Generate a semi-unique string ID for a protocol (PROTOCOL_ID) based on its type, name, the campaign name, and a sequence number; used as a key between Methods and Measurements table.
Source: R/fct_generate_IDs.R
generate_protocol_id.RdGenerates a standardised protocol identifier based on protocol type, name, sequence number, and campaign. The function is fully vectorised and can handle multiple protocols simultaneously.
Arguments
- protocol_type
Character vector. The category of protocol (e.g., "Sampling Protocol", "Analytical Protocol").
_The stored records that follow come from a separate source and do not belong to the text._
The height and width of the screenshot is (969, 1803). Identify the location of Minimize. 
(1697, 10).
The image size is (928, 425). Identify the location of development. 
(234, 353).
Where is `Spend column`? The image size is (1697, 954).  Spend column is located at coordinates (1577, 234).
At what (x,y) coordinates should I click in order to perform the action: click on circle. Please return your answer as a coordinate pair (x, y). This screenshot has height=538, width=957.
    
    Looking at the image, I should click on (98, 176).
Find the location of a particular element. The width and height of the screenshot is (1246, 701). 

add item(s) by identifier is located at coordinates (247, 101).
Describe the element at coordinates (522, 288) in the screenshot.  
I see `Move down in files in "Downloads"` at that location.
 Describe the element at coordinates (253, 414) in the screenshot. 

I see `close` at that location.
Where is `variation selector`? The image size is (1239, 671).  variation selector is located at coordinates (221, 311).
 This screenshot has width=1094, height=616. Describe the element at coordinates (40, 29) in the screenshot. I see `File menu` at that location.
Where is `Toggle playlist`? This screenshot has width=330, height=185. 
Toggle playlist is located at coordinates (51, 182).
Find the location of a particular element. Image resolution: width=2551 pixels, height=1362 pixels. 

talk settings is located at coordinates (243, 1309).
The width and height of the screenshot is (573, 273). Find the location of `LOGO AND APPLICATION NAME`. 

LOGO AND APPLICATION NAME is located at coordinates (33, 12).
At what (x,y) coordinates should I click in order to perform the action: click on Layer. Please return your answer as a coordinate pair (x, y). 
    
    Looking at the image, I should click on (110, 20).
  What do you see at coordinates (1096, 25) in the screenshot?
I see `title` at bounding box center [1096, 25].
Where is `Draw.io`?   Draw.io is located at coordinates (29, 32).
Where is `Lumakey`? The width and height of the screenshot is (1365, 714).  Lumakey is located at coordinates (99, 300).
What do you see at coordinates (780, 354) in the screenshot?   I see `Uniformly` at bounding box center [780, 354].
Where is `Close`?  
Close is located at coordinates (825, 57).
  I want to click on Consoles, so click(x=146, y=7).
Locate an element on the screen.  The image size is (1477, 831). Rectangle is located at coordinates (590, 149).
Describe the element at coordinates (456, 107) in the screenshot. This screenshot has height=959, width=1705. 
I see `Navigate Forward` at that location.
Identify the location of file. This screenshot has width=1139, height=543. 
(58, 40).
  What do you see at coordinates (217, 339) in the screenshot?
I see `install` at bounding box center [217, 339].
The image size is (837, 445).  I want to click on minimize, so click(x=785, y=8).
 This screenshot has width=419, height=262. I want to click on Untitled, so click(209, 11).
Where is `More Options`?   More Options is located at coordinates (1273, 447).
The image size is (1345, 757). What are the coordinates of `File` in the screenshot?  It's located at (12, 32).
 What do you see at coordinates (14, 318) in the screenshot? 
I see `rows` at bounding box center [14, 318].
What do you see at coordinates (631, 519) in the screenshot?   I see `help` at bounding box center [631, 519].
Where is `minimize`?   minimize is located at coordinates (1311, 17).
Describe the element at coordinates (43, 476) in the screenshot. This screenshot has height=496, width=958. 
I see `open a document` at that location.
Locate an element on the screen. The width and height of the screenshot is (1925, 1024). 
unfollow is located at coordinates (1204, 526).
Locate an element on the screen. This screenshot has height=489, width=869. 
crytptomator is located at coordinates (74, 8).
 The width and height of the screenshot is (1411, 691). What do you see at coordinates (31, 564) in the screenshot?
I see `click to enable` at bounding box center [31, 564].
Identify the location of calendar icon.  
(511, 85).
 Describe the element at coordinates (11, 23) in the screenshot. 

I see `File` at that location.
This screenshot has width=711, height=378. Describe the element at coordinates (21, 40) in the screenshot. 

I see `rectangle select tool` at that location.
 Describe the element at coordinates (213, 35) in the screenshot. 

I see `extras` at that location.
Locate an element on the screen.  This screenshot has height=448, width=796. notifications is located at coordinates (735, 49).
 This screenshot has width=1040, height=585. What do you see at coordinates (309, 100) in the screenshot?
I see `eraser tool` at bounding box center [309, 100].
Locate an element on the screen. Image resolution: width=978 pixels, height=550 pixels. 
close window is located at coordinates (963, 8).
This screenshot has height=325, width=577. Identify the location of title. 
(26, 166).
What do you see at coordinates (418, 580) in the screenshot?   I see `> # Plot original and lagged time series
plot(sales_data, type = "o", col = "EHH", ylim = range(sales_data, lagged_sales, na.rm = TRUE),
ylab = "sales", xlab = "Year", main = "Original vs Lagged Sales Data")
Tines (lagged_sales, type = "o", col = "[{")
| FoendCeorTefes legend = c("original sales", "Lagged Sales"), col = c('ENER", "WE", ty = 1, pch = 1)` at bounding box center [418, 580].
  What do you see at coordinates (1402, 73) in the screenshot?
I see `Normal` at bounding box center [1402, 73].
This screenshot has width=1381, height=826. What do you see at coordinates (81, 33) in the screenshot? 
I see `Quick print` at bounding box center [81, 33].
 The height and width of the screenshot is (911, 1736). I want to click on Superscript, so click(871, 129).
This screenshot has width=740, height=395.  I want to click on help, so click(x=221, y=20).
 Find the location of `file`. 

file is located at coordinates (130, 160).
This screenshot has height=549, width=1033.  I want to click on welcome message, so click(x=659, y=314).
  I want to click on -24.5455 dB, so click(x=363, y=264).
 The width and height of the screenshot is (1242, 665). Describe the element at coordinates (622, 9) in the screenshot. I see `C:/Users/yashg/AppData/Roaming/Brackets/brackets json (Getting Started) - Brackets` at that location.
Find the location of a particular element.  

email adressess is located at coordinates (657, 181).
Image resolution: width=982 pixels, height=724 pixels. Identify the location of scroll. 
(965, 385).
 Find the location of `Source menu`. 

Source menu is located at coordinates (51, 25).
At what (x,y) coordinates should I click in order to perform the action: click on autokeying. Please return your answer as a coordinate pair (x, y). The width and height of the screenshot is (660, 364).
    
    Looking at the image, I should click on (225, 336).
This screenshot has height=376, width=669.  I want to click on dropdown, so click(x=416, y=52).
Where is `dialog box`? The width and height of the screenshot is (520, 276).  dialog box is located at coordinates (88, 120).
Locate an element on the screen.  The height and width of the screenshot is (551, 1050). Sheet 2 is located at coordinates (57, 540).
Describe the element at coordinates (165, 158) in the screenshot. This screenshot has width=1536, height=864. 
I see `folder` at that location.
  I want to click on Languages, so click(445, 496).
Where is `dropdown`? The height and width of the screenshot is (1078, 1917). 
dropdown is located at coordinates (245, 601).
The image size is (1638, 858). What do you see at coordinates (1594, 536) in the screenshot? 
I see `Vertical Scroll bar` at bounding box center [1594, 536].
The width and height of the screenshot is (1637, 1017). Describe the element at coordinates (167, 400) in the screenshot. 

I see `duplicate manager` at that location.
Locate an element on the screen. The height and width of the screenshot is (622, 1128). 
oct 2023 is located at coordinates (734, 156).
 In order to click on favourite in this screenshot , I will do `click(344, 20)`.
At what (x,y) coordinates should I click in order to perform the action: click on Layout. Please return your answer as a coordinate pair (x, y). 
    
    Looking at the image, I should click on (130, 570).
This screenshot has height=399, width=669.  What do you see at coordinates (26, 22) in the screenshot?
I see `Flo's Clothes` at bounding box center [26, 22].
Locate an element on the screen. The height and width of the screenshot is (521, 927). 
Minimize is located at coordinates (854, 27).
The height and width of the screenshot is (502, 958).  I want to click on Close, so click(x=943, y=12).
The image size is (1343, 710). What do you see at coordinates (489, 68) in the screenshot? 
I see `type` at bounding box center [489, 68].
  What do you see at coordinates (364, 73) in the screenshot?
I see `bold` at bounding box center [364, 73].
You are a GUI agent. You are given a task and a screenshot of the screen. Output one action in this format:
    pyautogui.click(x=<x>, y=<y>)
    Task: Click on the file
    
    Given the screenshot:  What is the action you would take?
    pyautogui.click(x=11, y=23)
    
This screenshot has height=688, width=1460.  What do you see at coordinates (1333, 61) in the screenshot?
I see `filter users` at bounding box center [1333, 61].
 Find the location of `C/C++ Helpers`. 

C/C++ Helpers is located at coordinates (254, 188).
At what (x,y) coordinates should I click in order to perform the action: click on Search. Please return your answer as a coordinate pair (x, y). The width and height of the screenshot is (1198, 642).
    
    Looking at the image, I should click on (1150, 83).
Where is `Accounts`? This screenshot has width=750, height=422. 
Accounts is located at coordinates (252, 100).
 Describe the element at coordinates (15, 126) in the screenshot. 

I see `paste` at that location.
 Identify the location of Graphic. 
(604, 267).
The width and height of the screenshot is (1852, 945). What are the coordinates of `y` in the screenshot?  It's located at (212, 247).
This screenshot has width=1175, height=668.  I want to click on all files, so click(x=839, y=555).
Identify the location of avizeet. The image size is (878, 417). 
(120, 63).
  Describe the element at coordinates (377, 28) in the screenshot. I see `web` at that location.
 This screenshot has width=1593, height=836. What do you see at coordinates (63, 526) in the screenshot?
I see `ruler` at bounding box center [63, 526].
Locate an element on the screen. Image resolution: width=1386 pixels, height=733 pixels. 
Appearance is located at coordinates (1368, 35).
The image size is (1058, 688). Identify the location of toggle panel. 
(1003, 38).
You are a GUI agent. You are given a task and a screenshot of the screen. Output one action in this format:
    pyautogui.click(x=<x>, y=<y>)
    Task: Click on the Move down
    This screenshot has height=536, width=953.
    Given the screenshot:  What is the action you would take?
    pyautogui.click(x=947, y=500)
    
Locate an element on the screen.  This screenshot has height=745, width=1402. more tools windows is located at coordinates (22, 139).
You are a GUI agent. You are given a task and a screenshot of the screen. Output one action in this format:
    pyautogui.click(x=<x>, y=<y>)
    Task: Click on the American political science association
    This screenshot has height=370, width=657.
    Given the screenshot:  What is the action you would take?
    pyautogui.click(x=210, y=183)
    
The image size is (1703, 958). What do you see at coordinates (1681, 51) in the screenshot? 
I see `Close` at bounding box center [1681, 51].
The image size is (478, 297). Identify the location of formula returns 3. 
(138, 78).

Must match one of the predefined categories or will default to "X".
- protocol_name
Character vector. The specific name/method within the protocol category. Will be abbreviated and cleaned for ID generation.
- sequence_number
Numeric vector. Sequential number for protocols within the same category. Defaults to 1. Will be zero-padded to 2 digits.
- campaign_name
Character vector. Name of the campaign/study. Will be abbreviated to first 10 alphanumeric characters. Defaults to "".
Value
Character vector of protocol IDs with format:
TypeCodeSequenceNumber_AbbreviatedName_CampaignAbbrev
Where:
TypeCode: S (Sampling), F (Fractionation), E (Extraction), A (Analytical), X (Unknown)
SequenceNumber: Zero-padded 2-digit number
AbbreviatedName: Up to 15 alphanumeric characters (optional)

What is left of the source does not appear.